Suppose you want to argue for the longtermist importance of shaping AI development.
My key point is: you can choose to make an argument that is more specific, or more general. Specific arguments include more details about what AI development looks like and how exactly it threatens humanity’s longterm potential; general arguments include fewer. The most specific arguments specify a complete threat model.
I think this is an important distinction, and that people being more clear about what kind of argument they are making/motivated by would improve the quality of discussion about how much AI should be prioritised as a cause area, and how to prioritise between different AI-related interventions.
I'll clarify the distinction by giving examples of arguments that sit near the ends of the general vs specific spectrum.
Here's a highly specific argument:
- It's plausible that TAI will arrive this century
- If TAI arrives this century, then a scenario broadly similar to What failure looks like is plausible (see here for a summary if you’re unfamiliar)
- In this scenario, most of the value of the longterm future is lost
Here's a highly general argument:
- It's plausible that TAI will arrive this century
- If TAI arrives this century, it's probably one of our best bets for positively shaping the longterm future
Of course, many arguments fall somewhere in between these extremes.
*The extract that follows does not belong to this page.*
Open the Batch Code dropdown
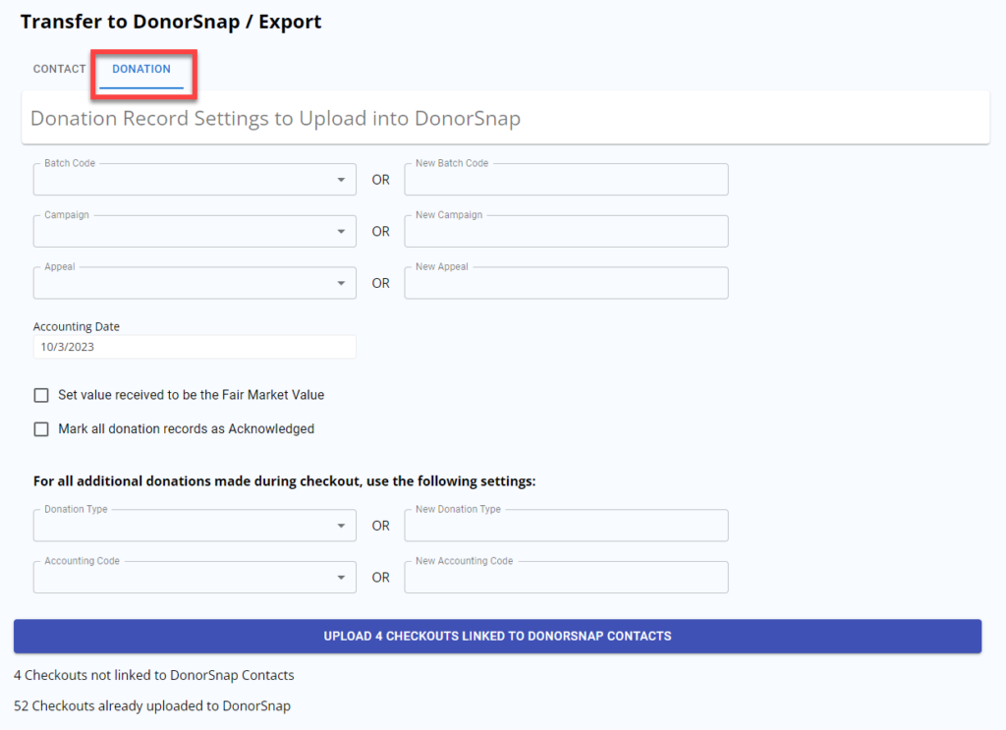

For example, Richard Ngo's AGI safety from first principles argues specifically for the plausibility of "AI takeover" (a scenario where the most consequential decisions about the future get made by AI systems with goals that aren’t desirable by human standards) - which is just one among many possible risks from advanced AI. And many of its arguments won't apply if the field of AI moves away from focusing on machine learning. But the argument isn't fully specific, because the author doesn't argue for the plausibility of any specific variety of AI takeover scenario (there are many), instead focusing on making a more general case for the plausibility of AI takeover.
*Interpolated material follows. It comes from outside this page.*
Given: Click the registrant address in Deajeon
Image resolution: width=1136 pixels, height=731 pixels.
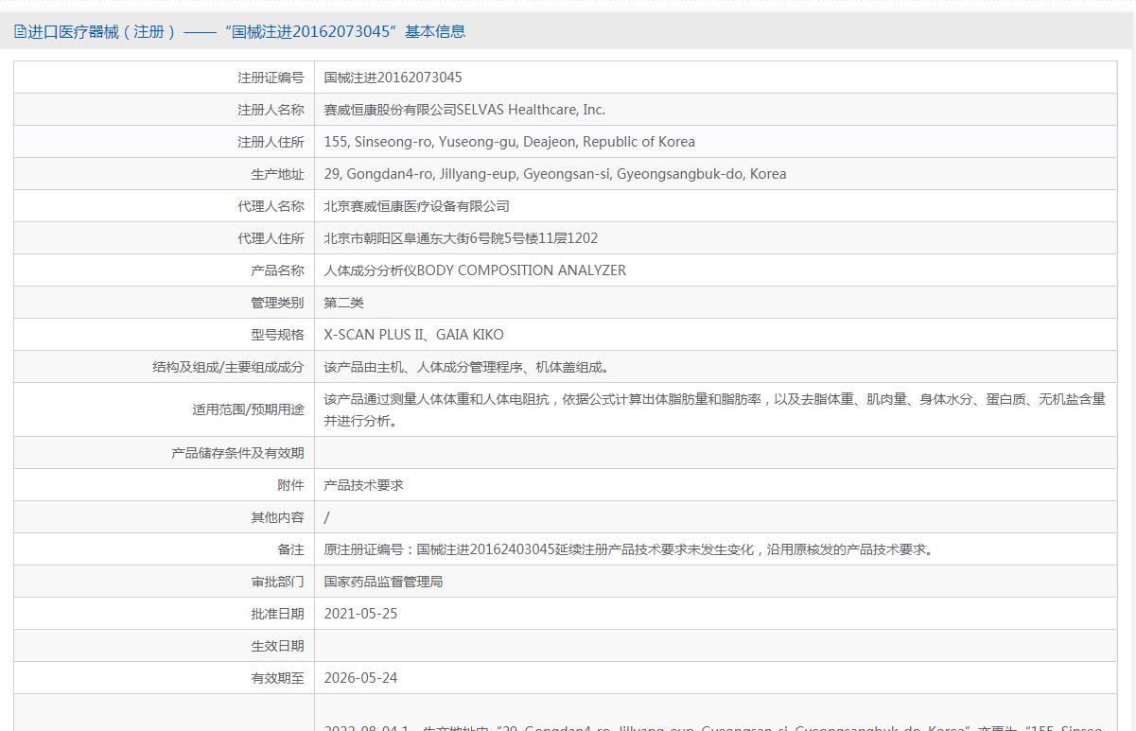Looking at the screenshot, I should click(x=509, y=142).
Joe Carlsmith's report on existential risk from power-seeking AI is similar, and also falls somewhere between the extremes. As do arguments that appeal to the inner alignment problem being necessary for AI existential safety, but very difficult.
Why this distinction matters
Mostly, for the reason I mentioned at the beginning: when arguing about the longtermist importance of shaping AI development, I think that if people were clearer about how general/specific their arguments are/need to be, then this would improve discussion about (1) how much AI should be prioritised as a cause area, and (2) how to prioritise between different AI-related interventions.
For an example of (1): I sometimes hear people arguing against longtermist case for shaping AI development by pointing out that there’s wide disagreement and uncertainty about which risk scenarios are actually plausible, as if this is an argument against the entire case - when actually it’s just an argument against one kind of case you can make. Conversely, I’ve heard other discussions being vaguer than they should be about how exactly AI leads to existential catastrophe.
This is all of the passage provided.